* [Work to be completed] Set down, word for word, the lines of the records from the line with "Open Charts for the 0061 ad" up to and including the line with "Image resolution: width=1331".

* [Given data]
• • • • •

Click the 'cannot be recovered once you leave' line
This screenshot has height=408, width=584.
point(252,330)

• • • • •

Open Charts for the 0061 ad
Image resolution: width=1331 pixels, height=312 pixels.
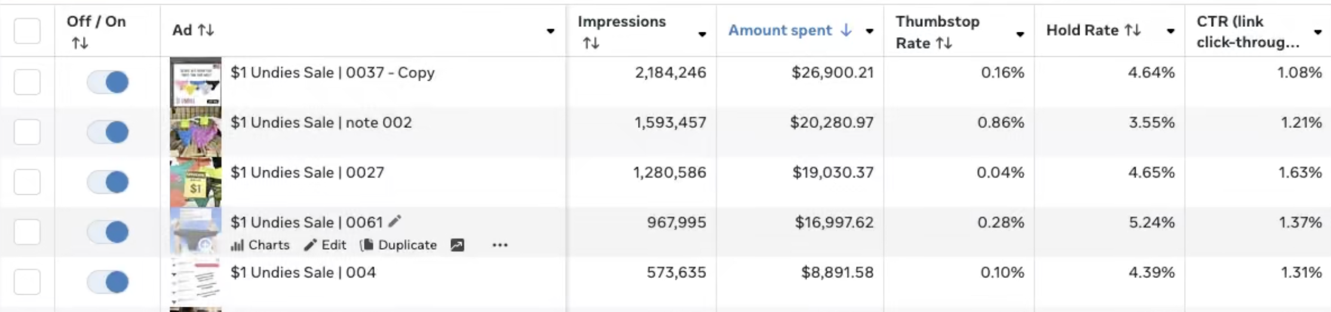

• • • • •

* [Response below]
Open Charts for the 0061 ad
Image resolution: width=1331 pixels, height=312 pixels.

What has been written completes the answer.